# Request 1
Using the article on Nicki Minaj, explain why the writer argues that no man would have ghostwritten her punchlines about testicles. Answer in one to three sentences.
# Request 2
Edit the listing starting at the line that has "Analitik Geometri (619, 2112)" and stopping after the line that has "Sorular (142, 151)". Return only those lines, with "Dalgalar" changed to "Ses Dalgaları" and nothing else altered.

Lately, the list of artists blowing up Minaj’s spot
for a verse is noticeably female: Mariah Carey,
Keri Hilson, Cassie and Rihanna. Though Minaj
has made a habit of sonning the hottest male
rappers around with inspired and empowered
guest appearances, it’s her tracks with other
women that are the potential gamechangers. In
the past, these women have chosen men to add
some dimension to their songs, and usually what
they get is a very traditional and very predictable
gender dynamic: they are in love or they are
falling out of love, et cetera. Minaj, on the other
hand, is like a life coach, an unapologetic voice
supporting whatever the singer is saying. If a man
has been disrespectful, move on to something
better. If he has been amazing, make a move to
keep him. But above all, own your decisions. Be
about it. She recently wrote a song for Rihanna’s
Rated R, over Brit dubstep producers Chase &
Status’ “Saxon.” It didn’t make the album, but
the guide track leaked to the internet, much to
Minaj’s chagrin. “This wasn’t supposed to come
out in the world with Nicki Minaj on it,” she says.
“This was written for someone else, and I felt so
fucked up behind it. But I thought the beat was
very different, and I wanted to write something
for Rihanna that showed like, I already shut
the shit down.” Listening to Minaj sing Switch
my hair, dey gon’ copy her/ Switch my gear, dey
gon’ copy her/ Look at how they stare just to copy
her/ Roger dat, did ya copy dat, copycat? in
pitch-perfect Rihanna patois, you have to
wonder if maybe Rihanna just wasn’t ready to
be that tough. Even if that’s the case, Minaj will
most likely hold a controlling interest in many
female anthems in the future.
Her own album, though, will be the first
real measure of her reach. So far, nothing has
officially been leaked from it, but one of the
best recent examples of her ability to roll solo is
the song “Itty Bitty Piggy.” “That’s the craziest
one I’ve written yet,” says Minaj. “I sound like
a Martian. I just really didn’t give a damn, just
being as crazy as I could possibly be.” Over a
spare handclap, she charges out of the gate
with an exaggerated twang, Flyer than a kite, I
get higher than Rapunzel/ Keep the Snow White
I can buy it by the bundle/ Step ya cookies
up ’fore they crumble/ Don’t be actin like the
Cardinals and go ’n’ fumble, launching into a
machine gun barrage of cultural references and
wily fairytale repudiations. By the time the song
ends with the line And if you see a itty bitty
piggy in the market/ Give that bitch a quarter
and a car tell her park it/ I don’t fuck with pigs
like As salaam alaikum/ I’ll put them in the
field and let Oscar Meyer bake ’em, it feels like
Minaj has just grabbed your brain by the hand
and whipped you through a hurricane. Like
Wayne, she is a walking cultural aggregator,
referencing everyone from the obvious (Biggie,
Foxy Brown) to the random (Melissa Joan Hart,
Monica Lewinsky). But whereas former female
rappers under the tutelage of men either had
them write their lyrics (BIG and Lil Kim) or
were rumored to (Jay-Z and Foxy Brown), Minaj
writes everything. Anyone who doubts this
should consider the specific slant she takes
on testicles in her punchlines. In addition to
the aforementioned Thicke verse, on Young
Money’s “Finale,” she says You at the bottom
of the pole/ Totem/ Like Lamar Odom I ball/
Scrotum. In these times of “pause,” what
man would ghostwrite that knowing he would
inevitably be put on blast? The reality is that
Minaj’s grasp on cojones is as much a natural
part of her humor as it is a sly assertion of her
prowess. “I am so territorial, that [from the
start] I just felt like whatever I was gonna do I
was gonna write it myself,” she says. “It’s my
personal preference to always be in control of
everything I do in life.”

# Data
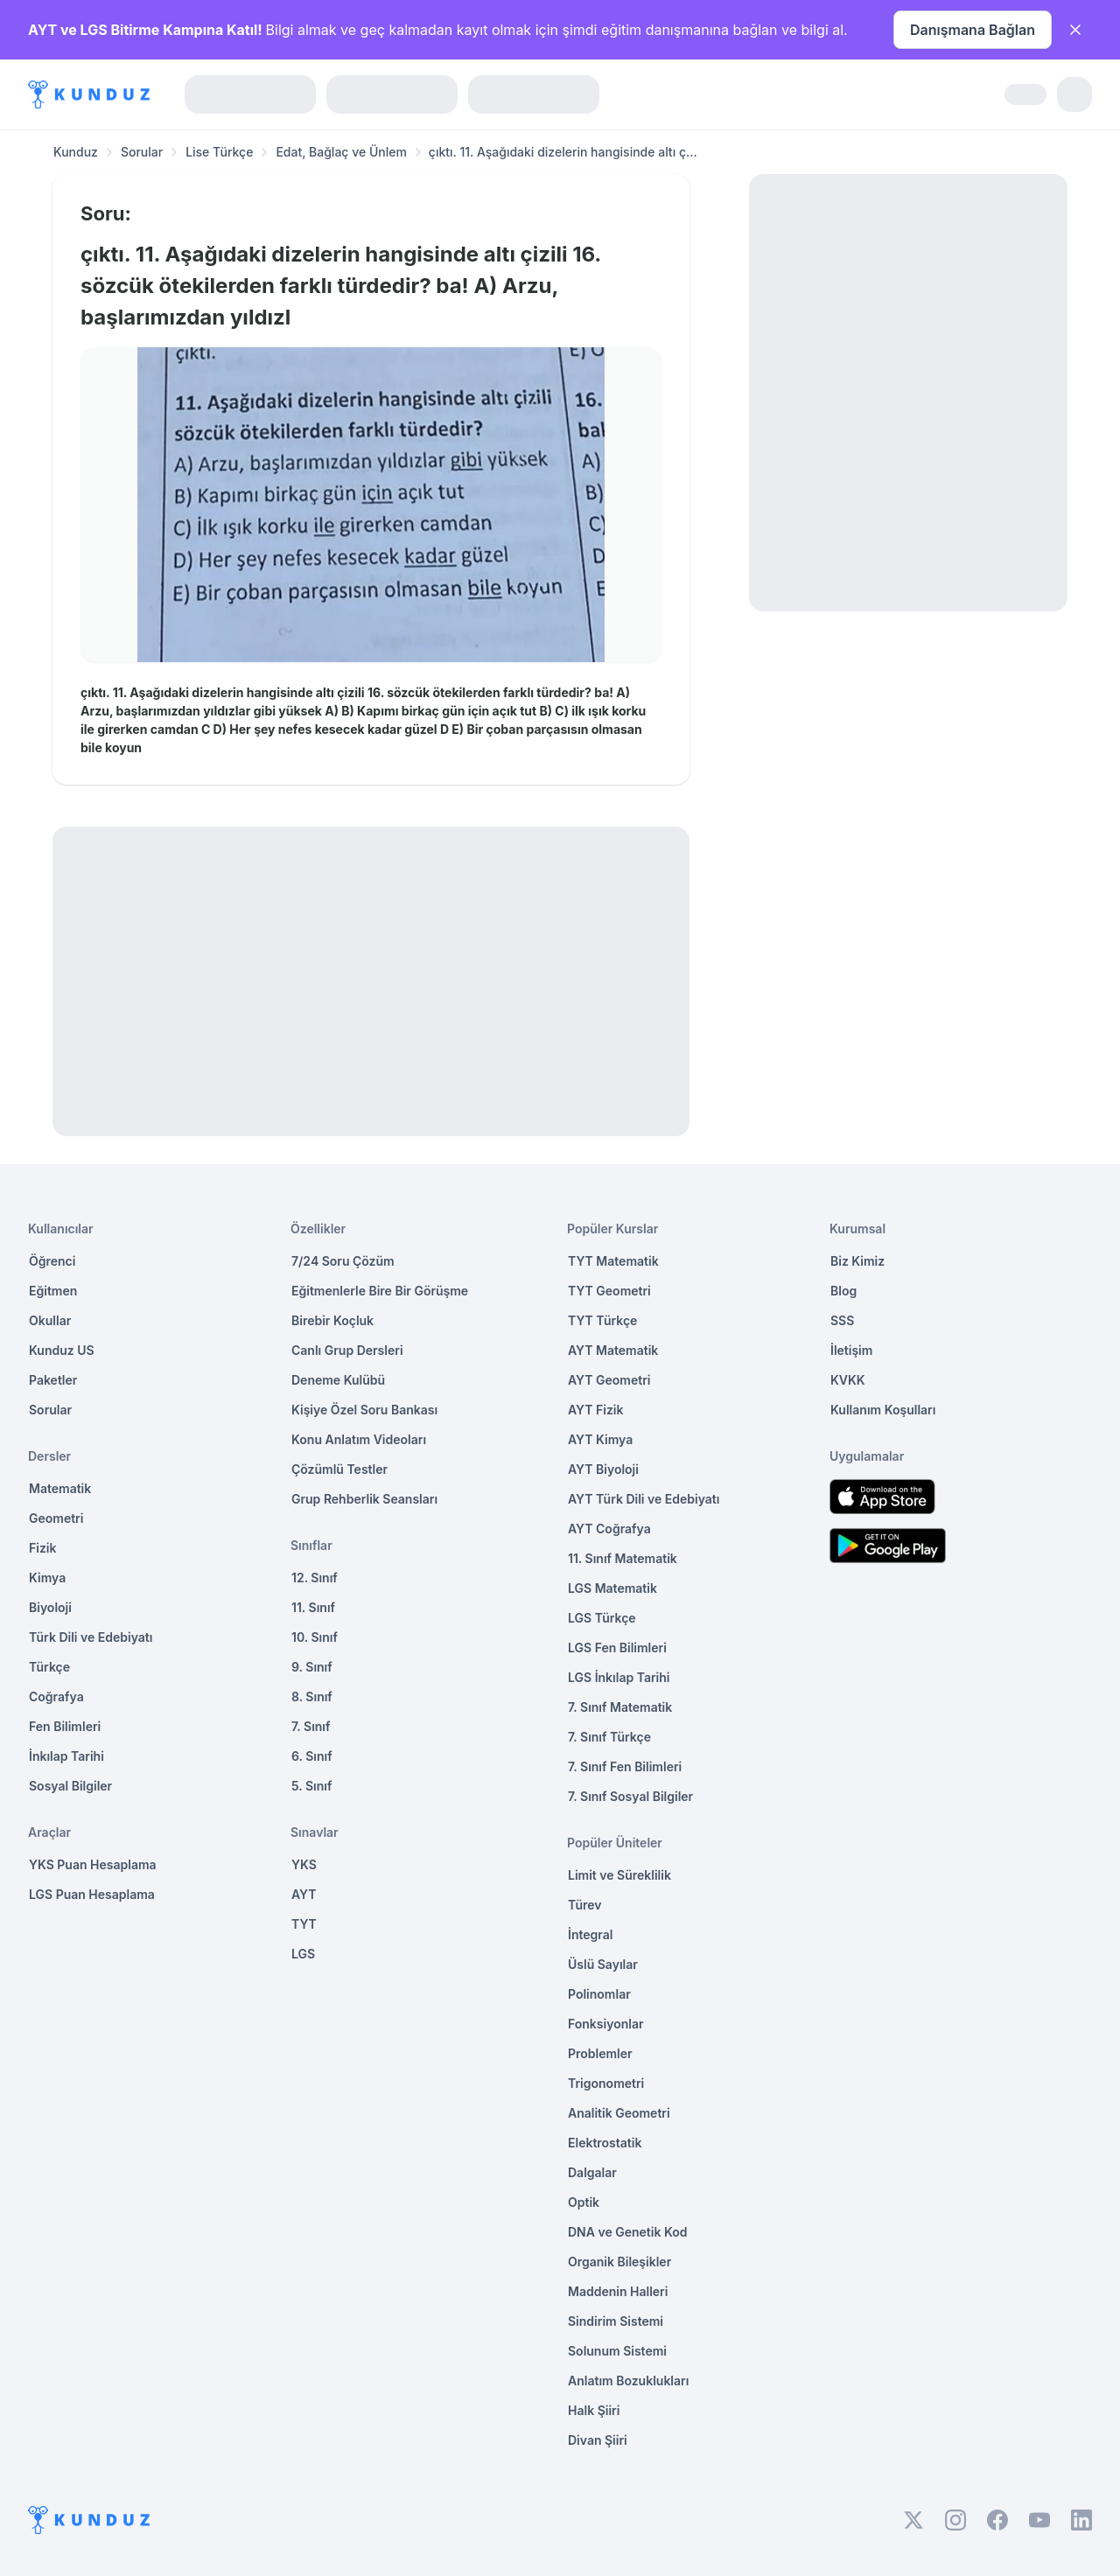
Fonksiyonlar (606, 2023)
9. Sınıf (311, 1666)
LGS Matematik (612, 1588)
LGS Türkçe (602, 1617)
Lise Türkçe (219, 151)
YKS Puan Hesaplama (93, 1864)
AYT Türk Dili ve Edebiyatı (643, 1498)
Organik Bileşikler (619, 2261)
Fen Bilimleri (65, 1726)
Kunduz (75, 151)
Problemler (600, 2053)
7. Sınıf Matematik (620, 1707)
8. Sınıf (311, 1696)
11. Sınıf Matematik (622, 1558)
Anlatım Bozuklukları (628, 2380)
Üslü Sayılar (603, 1964)
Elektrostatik (604, 2142)
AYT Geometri (609, 1379)
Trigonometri (606, 2083)
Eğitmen (53, 1290)
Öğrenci (52, 1260)
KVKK (847, 1379)
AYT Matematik (613, 1350)
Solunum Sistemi (617, 2350)
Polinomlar (599, 1993)
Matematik (60, 1488)
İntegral (590, 1934)
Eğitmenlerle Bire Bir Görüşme (379, 1290)
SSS (842, 1320)
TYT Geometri (609, 1290)
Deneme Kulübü (338, 1379)
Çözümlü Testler (339, 1469)
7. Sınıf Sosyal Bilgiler (630, 1796)
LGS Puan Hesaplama (92, 1894)
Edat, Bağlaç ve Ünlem (341, 151)
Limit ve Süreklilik (619, 1874)
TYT (304, 1923)
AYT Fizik (596, 1409)
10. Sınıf (314, 1637)
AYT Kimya (600, 1439)
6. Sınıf (311, 1756)
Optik (583, 2202)
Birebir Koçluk (332, 1320)
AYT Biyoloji (603, 1469)
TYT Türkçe (602, 1320)
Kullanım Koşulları (882, 1409)
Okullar (50, 1320)
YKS (304, 1864)
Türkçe (49, 1666)
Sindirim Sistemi (615, 2321)
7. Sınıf (310, 1726)
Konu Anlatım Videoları (358, 1439)
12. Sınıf (314, 1577)
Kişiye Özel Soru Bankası (364, 1409)
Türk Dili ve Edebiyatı (90, 1637)
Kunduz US (61, 1350)
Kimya (47, 1577)
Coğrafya (56, 1696)
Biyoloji (50, 1607)
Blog (843, 1290)
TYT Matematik (613, 1260)
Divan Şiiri (597, 2440)
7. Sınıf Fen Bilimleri (625, 1766)
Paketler (53, 1379)
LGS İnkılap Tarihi (618, 1677)
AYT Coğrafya (609, 1528)
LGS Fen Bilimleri (617, 1647)
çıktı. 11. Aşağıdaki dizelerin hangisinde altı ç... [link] (563, 151)
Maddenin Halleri (618, 2291)
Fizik (42, 1547)
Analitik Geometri (619, 2112)
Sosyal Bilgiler (70, 1785)
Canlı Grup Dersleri (347, 1350)
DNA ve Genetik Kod (627, 2231)
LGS (303, 1953)
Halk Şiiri (594, 2410)
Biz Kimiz (857, 1260)
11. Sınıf (313, 1607)
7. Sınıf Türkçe (609, 1736)
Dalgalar (592, 2172)
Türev (585, 1904)
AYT (304, 1894)
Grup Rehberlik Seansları (364, 1498)
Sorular (142, 151)
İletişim (851, 1350)
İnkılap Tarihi (66, 1756)
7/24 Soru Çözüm (343, 1260)
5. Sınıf (311, 1785)
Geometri (56, 1518)
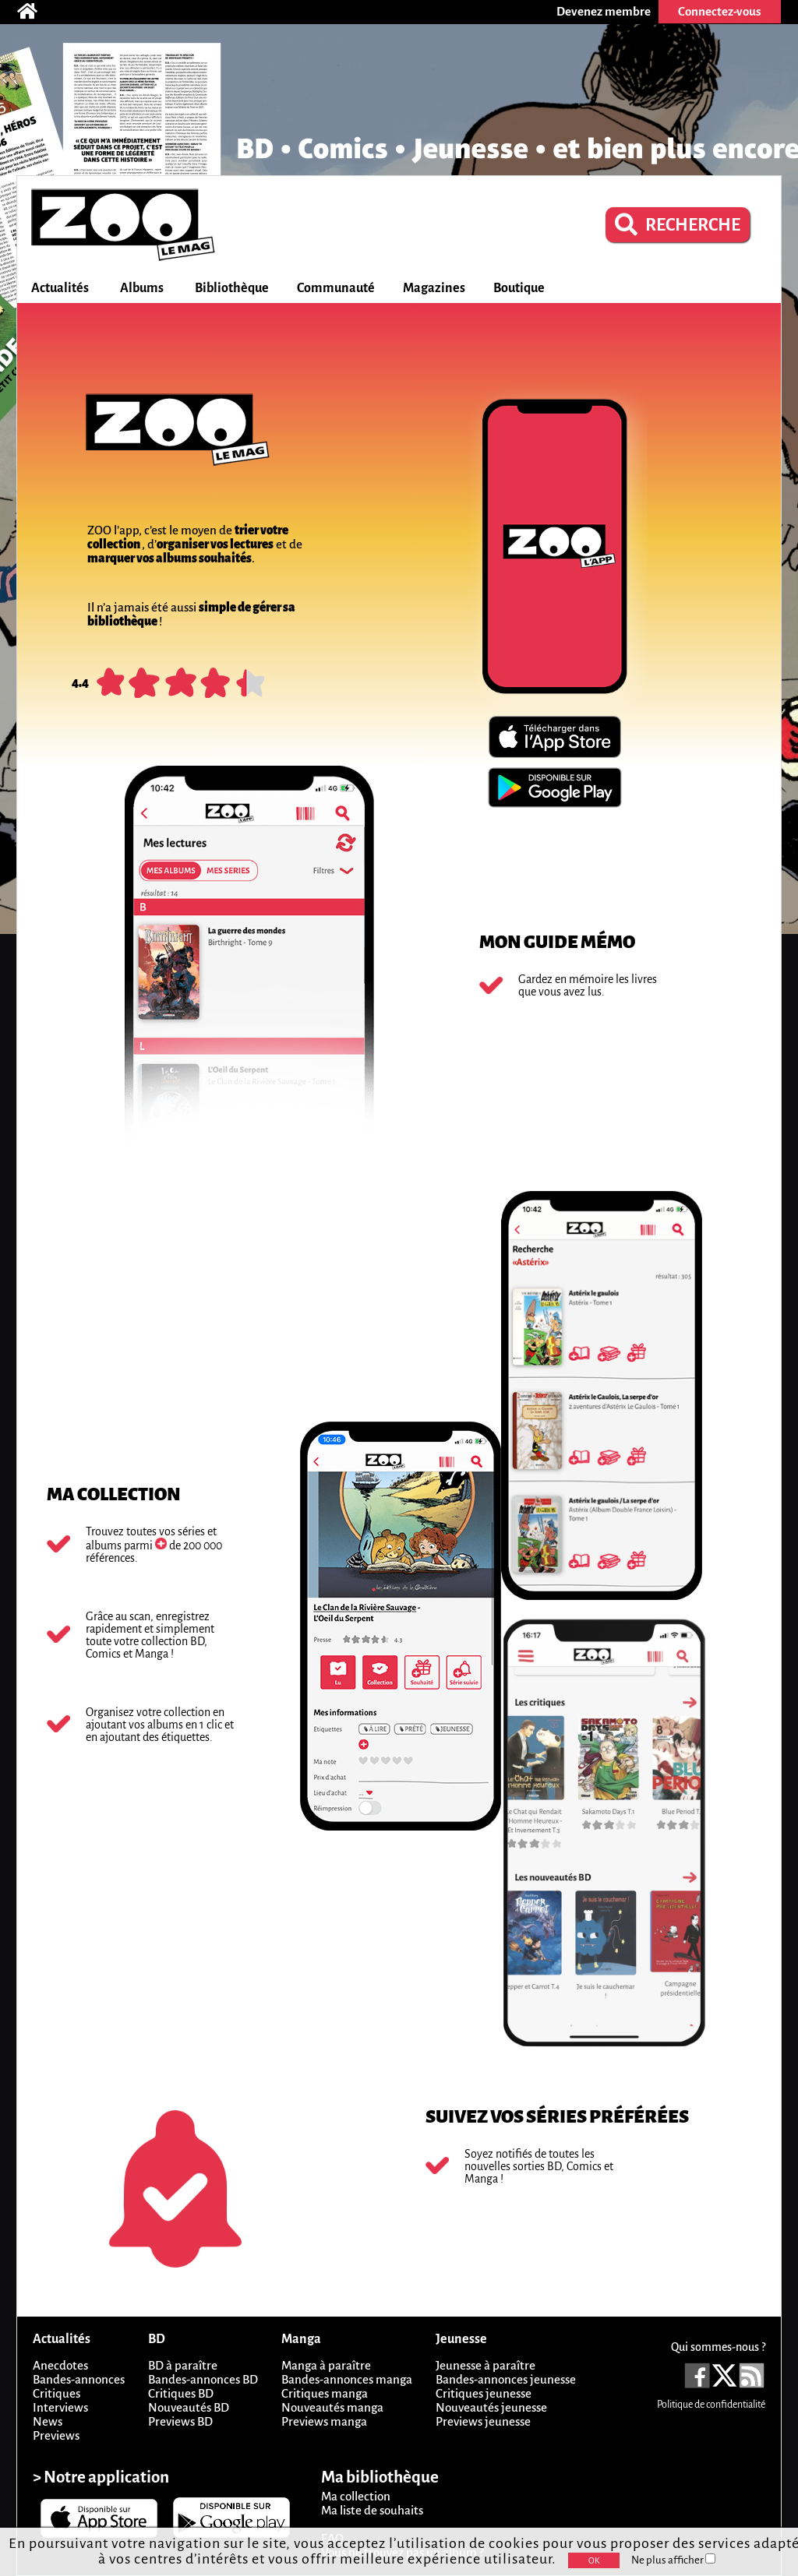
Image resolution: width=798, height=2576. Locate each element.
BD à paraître (182, 2365)
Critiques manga (324, 2393)
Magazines (434, 288)
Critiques (56, 2393)
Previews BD (180, 2421)
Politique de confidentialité (711, 2404)
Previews (56, 2435)
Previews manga (324, 2421)
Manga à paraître (326, 2365)
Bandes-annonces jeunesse (506, 2379)
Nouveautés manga (332, 2407)
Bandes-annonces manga (346, 2379)
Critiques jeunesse (483, 2393)
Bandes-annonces (79, 2379)
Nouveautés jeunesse (491, 2407)
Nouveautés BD (188, 2407)
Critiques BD (181, 2393)
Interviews (60, 2407)
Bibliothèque (232, 288)
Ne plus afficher (673, 2560)
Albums (142, 288)
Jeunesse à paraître (485, 2365)
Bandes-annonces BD (203, 2379)
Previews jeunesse (483, 2421)
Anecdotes (60, 2365)
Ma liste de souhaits (372, 2510)
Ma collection (355, 2496)
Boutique (519, 288)
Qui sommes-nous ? (718, 2347)
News (47, 2421)
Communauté (336, 288)
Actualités (60, 288)
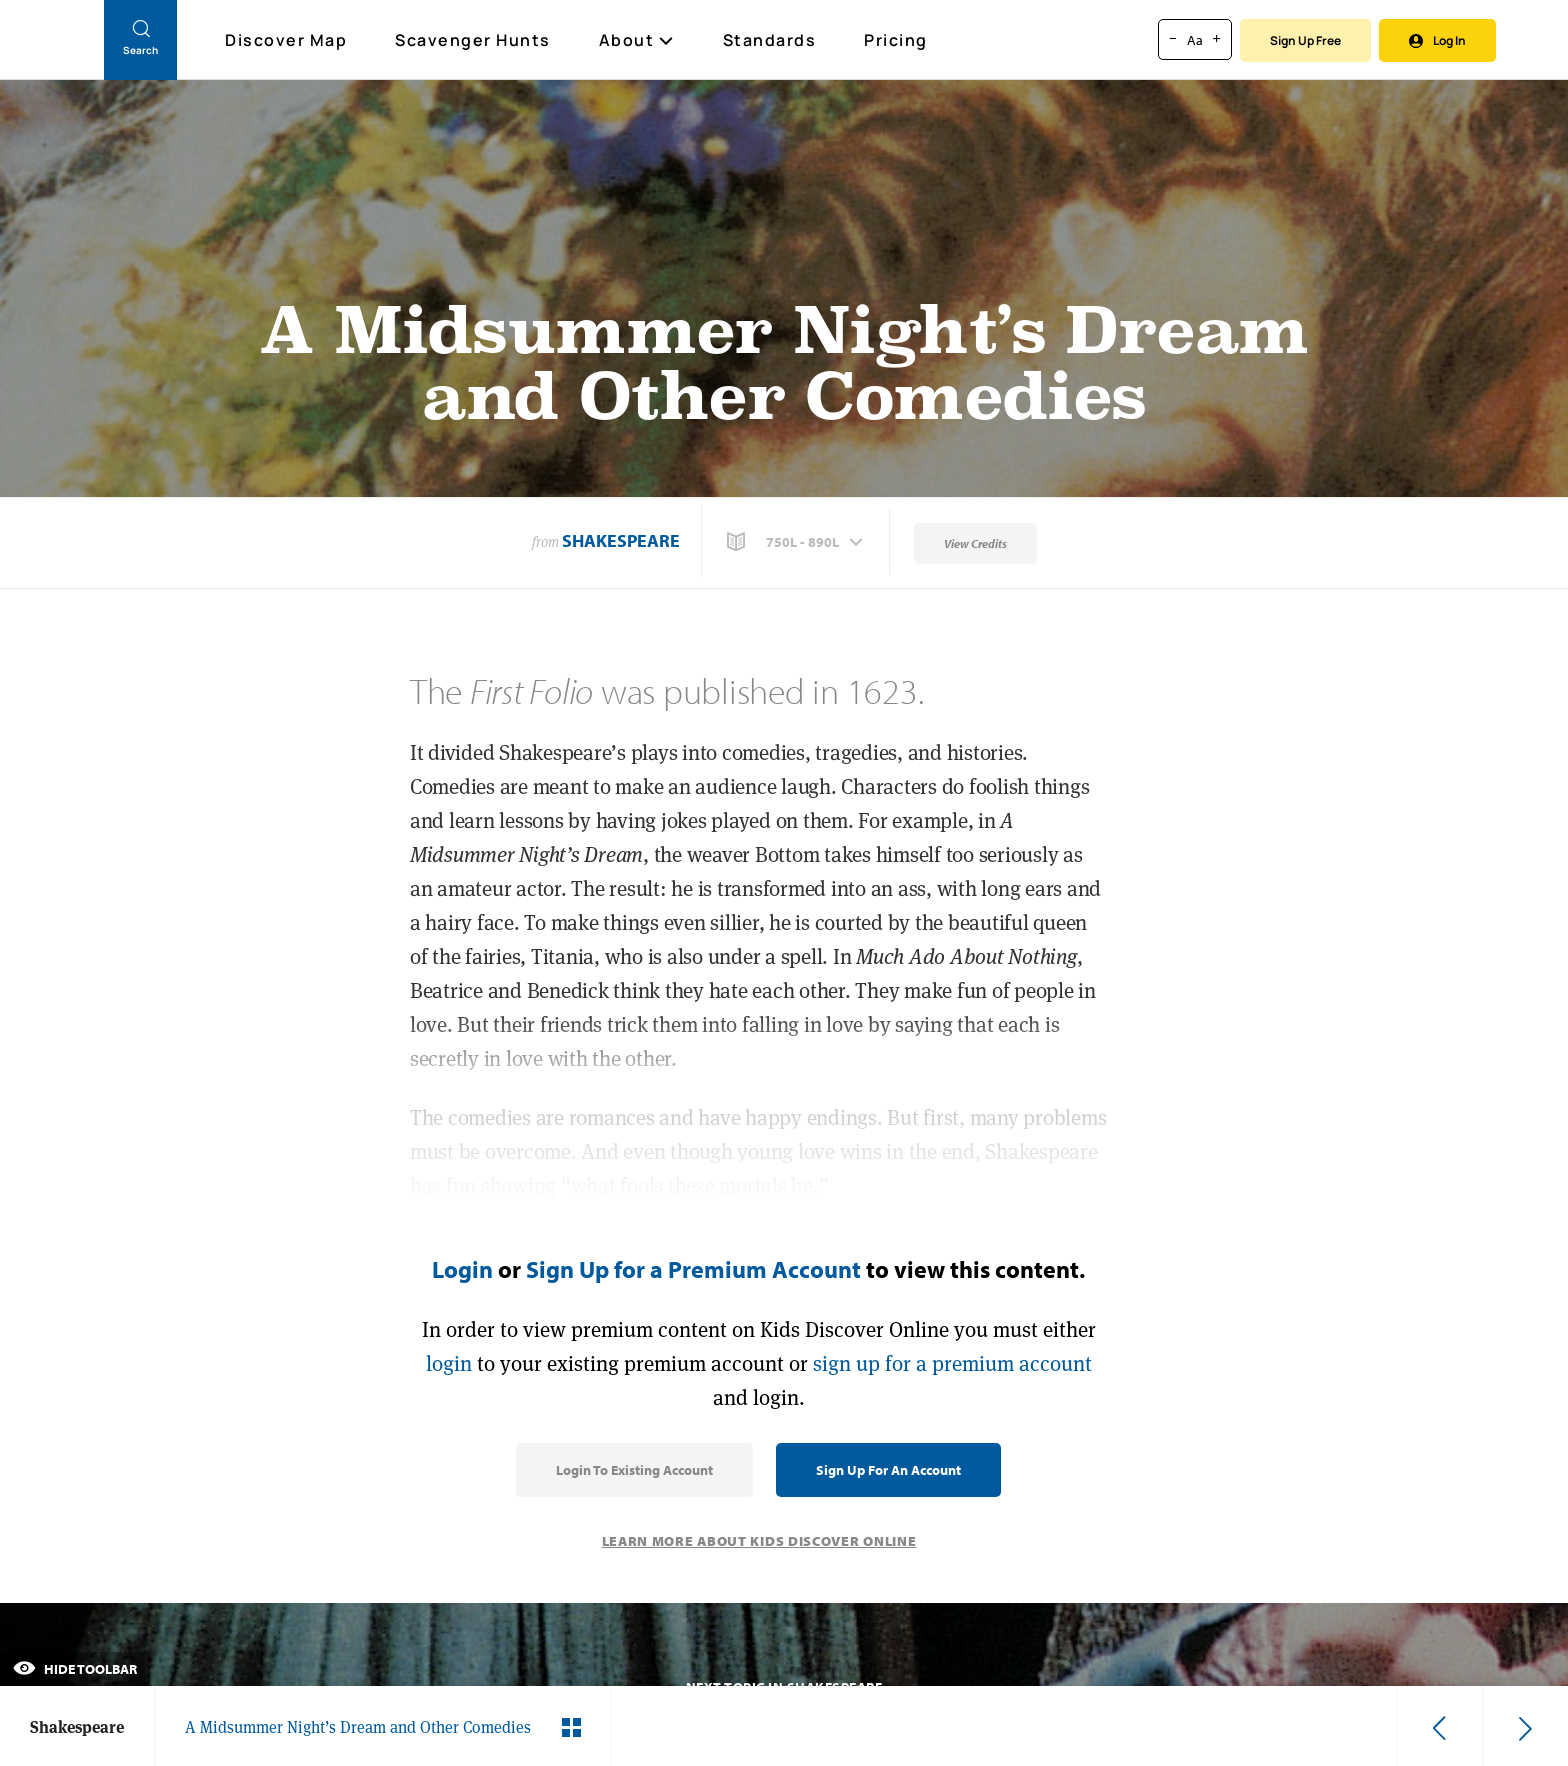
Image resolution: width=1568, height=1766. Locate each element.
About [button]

# Complete response 1
The writer reasons that in these times of "pause," any man who wrote a line like her "Totem"/"Scrotum" verse on Young Money's "Finale" would know he would inevitably be put on blast. So no man would ghostwrite it, and the lines serve as evidence that Minaj writes everything herself.

# Complete response 2
Analitik Geometri (619, 2112)
Sosyal Bilgiler (70, 1785)
Canlı Grup Dersleri (347, 1350)
DNA ve Genetik Kod (627, 2231)
LGS (303, 1953)
Halk Şiiri (594, 2410)
Biz Kimiz (857, 1260)
11. Sınıf (313, 1607)
7. Sınıf Türkçe (609, 1736)
Ses Dalgaları (592, 2172)
Türev (585, 1904)
AYT (304, 1894)
Grup Rehberlik Seansları (364, 1498)
Sorular (142, 151)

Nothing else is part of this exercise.